Description of the task
Please revise the stretch of the records from the line containing "Viewport: 1166px width, 468px" through the line containing "point(58,232)", changing "How do I perform" to "How can I perform" and leaving everything else the same. Give back only those lines.

··· Recorded data ···

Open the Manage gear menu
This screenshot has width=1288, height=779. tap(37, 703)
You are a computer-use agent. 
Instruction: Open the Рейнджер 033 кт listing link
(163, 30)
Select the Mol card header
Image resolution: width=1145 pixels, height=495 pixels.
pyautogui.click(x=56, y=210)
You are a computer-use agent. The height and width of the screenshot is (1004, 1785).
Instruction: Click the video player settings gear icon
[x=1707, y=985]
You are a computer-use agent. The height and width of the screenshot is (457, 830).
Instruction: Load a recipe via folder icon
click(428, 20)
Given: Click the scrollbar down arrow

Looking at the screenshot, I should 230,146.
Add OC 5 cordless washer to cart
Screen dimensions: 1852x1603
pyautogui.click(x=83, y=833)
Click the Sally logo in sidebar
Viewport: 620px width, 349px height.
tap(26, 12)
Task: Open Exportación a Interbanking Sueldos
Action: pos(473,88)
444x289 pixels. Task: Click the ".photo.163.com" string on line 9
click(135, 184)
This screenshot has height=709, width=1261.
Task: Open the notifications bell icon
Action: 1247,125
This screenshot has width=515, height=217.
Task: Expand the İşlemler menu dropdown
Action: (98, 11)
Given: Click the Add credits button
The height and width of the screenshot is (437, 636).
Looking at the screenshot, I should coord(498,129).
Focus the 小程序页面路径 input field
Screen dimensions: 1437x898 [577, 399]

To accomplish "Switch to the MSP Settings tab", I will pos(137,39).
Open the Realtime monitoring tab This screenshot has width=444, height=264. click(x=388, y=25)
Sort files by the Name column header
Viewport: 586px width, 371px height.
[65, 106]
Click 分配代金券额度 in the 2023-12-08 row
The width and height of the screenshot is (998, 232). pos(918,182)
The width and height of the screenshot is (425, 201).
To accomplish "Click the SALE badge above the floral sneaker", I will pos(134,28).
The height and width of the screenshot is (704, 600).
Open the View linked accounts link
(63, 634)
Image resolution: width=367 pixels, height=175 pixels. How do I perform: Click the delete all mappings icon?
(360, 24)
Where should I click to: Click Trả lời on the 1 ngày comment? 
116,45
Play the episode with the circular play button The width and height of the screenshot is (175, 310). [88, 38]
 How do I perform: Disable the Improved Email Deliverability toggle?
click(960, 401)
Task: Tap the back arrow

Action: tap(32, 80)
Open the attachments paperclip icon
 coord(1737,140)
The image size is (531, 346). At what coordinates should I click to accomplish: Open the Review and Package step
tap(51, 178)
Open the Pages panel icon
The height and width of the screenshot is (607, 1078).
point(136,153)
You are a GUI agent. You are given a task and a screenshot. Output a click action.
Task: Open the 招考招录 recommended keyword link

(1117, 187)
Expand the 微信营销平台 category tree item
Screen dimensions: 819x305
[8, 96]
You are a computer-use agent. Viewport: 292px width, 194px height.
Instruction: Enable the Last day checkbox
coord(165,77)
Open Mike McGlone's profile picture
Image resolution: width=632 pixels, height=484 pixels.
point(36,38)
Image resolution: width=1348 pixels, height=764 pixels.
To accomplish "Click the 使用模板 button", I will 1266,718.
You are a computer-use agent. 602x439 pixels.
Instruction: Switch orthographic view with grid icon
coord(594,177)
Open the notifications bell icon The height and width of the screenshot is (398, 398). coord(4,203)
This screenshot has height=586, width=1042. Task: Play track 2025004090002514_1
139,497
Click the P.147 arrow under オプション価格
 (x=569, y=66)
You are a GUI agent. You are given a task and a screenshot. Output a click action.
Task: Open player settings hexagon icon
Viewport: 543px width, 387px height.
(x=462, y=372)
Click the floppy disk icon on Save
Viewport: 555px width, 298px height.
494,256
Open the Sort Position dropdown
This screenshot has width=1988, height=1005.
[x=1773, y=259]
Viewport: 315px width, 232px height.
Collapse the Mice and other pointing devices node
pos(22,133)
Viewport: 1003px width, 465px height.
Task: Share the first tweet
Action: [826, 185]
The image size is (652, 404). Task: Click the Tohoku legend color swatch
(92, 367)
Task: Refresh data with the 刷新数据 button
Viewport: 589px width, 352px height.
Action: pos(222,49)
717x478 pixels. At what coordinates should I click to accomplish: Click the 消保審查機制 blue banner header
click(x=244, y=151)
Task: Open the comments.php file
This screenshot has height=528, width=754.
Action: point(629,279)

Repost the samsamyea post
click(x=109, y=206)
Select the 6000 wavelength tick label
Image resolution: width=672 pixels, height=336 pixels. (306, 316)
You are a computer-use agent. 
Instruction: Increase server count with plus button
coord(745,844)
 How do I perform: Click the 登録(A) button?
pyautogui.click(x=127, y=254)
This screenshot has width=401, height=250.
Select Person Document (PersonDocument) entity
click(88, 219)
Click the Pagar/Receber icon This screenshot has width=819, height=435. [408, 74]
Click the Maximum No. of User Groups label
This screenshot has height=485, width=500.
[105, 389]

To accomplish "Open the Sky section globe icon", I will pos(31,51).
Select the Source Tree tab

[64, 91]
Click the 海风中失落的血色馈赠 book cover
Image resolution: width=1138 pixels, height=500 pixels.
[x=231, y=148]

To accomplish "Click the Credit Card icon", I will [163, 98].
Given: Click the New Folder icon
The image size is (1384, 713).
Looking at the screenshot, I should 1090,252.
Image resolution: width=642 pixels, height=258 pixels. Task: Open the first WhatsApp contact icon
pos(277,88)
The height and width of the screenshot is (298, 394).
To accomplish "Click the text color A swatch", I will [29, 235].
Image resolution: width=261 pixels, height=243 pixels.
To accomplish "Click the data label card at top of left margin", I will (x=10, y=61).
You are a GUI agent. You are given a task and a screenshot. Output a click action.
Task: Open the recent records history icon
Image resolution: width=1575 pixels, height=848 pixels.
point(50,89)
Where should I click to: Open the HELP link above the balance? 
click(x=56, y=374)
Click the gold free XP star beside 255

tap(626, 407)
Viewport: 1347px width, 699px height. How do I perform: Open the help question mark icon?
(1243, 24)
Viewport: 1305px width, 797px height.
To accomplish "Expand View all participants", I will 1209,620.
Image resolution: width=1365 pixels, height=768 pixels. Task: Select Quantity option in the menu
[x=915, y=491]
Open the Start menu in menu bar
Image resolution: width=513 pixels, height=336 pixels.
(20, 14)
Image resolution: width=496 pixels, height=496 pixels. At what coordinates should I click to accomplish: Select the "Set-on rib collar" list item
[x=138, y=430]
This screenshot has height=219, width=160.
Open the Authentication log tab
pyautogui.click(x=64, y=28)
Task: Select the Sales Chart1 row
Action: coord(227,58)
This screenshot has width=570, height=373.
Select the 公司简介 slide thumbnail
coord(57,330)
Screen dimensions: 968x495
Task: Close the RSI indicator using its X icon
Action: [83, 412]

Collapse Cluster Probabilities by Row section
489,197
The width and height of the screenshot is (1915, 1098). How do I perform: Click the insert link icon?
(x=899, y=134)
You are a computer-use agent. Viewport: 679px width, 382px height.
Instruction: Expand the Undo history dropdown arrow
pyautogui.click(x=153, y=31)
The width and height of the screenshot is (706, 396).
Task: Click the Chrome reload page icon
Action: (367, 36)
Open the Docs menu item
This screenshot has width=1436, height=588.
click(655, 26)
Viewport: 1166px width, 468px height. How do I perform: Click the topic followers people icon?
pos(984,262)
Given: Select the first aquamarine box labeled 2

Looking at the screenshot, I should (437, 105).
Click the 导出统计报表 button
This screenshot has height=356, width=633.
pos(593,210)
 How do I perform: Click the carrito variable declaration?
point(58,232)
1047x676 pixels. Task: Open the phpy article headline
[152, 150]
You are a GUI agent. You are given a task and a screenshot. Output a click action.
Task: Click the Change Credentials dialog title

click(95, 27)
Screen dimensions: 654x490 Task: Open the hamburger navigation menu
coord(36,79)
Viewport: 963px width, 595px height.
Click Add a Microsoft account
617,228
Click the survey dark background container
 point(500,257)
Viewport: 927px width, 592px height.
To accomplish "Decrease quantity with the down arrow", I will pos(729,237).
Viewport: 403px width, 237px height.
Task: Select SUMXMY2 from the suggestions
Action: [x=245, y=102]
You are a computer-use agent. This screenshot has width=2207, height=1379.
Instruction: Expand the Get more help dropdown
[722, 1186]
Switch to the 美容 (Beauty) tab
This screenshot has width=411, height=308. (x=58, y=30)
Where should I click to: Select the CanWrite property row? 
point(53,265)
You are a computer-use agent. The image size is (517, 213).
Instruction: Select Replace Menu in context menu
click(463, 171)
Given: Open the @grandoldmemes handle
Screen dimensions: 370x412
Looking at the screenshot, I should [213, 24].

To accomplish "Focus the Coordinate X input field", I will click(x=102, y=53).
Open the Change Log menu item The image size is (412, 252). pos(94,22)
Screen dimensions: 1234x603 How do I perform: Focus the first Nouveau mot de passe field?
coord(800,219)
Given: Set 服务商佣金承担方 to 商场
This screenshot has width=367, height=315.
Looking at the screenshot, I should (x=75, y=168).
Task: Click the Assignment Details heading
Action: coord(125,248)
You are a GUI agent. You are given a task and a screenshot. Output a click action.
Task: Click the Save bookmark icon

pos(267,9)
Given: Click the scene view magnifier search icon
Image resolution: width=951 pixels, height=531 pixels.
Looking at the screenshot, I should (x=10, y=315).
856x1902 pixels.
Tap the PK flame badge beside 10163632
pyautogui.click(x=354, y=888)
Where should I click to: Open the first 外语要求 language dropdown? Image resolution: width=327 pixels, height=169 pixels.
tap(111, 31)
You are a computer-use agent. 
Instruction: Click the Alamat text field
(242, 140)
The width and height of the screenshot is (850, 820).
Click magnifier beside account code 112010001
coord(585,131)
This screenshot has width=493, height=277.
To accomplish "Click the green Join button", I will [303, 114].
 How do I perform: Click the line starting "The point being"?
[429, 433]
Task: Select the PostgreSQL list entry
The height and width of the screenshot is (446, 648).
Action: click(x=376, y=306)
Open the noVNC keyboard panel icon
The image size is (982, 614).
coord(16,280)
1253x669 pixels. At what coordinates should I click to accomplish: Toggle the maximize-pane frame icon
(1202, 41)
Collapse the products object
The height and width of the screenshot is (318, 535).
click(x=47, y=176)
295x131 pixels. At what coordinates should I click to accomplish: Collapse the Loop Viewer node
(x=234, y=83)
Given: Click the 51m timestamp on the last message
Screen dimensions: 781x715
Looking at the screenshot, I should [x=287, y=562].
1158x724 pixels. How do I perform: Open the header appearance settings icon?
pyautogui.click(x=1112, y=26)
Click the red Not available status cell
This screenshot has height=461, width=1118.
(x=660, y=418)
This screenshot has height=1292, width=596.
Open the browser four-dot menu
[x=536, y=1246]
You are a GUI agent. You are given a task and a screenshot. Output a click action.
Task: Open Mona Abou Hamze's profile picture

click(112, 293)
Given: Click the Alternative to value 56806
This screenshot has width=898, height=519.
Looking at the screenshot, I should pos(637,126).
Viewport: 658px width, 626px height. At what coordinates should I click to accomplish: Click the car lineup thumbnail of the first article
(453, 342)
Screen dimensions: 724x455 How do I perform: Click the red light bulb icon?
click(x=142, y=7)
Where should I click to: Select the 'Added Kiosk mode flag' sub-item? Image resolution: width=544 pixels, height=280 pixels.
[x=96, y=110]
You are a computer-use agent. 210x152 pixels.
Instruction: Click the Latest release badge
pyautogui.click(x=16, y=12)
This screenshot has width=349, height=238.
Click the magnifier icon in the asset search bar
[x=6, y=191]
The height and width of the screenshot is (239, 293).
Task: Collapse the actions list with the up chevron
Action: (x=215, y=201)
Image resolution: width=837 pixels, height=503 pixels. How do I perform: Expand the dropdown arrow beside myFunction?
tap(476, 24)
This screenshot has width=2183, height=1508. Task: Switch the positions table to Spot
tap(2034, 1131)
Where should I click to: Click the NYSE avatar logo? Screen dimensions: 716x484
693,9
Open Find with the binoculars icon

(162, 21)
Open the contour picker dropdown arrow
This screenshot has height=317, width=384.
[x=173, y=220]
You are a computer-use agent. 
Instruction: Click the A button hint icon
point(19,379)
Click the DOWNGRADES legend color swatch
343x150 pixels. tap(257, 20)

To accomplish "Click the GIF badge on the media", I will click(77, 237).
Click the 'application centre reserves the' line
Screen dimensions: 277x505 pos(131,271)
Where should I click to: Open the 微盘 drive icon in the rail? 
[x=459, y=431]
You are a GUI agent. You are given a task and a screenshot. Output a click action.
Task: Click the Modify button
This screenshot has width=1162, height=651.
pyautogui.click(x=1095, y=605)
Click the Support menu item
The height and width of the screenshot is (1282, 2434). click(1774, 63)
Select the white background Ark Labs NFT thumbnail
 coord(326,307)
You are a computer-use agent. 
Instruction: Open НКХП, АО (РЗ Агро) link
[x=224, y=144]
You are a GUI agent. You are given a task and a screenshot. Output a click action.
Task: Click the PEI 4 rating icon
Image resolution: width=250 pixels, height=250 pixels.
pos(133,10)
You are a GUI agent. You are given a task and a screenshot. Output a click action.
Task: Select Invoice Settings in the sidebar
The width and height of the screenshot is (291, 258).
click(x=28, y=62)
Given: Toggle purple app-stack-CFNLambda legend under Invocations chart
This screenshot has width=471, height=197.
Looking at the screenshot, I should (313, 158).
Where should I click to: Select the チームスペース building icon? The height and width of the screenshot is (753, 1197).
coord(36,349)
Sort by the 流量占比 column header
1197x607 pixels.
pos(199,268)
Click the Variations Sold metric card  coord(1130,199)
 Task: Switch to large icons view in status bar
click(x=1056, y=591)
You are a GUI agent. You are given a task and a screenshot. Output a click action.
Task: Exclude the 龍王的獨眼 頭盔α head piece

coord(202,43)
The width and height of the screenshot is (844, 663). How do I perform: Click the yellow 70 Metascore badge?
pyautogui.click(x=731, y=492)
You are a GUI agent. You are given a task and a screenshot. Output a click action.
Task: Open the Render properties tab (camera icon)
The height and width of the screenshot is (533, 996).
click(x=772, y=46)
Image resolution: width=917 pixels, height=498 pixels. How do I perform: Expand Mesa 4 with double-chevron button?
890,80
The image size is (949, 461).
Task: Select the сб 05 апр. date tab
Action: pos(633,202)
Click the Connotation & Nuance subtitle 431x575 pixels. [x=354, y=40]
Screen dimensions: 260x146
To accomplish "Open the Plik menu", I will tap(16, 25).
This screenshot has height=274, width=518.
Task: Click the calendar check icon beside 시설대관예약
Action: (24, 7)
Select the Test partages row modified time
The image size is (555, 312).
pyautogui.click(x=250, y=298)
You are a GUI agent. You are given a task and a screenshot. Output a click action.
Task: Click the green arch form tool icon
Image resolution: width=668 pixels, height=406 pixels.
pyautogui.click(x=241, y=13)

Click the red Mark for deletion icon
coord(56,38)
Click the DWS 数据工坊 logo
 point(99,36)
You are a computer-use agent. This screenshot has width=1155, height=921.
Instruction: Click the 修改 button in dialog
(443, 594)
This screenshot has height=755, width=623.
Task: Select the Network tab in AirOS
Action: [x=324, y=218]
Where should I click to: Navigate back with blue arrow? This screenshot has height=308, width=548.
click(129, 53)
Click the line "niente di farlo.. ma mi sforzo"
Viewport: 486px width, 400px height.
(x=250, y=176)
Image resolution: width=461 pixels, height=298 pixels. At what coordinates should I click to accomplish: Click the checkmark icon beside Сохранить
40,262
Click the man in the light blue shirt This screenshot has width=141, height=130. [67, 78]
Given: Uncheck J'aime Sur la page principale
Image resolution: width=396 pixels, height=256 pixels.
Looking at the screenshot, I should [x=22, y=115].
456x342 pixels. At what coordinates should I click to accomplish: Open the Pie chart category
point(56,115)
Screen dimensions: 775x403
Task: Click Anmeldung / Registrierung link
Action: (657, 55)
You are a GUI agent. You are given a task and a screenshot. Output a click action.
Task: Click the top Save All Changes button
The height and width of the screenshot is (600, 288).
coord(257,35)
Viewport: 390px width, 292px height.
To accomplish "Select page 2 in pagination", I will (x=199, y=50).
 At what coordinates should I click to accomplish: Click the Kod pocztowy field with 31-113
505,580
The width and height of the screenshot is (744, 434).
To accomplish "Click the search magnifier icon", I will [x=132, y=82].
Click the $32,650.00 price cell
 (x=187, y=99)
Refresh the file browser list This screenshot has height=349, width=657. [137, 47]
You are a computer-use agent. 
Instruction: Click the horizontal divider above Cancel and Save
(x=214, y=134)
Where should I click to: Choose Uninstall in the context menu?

···

Exercise response
Viewport: 1166px width, 468px height. How can I perform: Click the topic followers people icon?
pos(984,262)
Given: Select the first aquamarine box labeled 2

Looking at the screenshot, I should (437, 105).
Click the 导出统计报表 button
This screenshot has height=356, width=633.
pos(593,210)
 How can I perform: Click the carrito variable declaration?
point(58,232)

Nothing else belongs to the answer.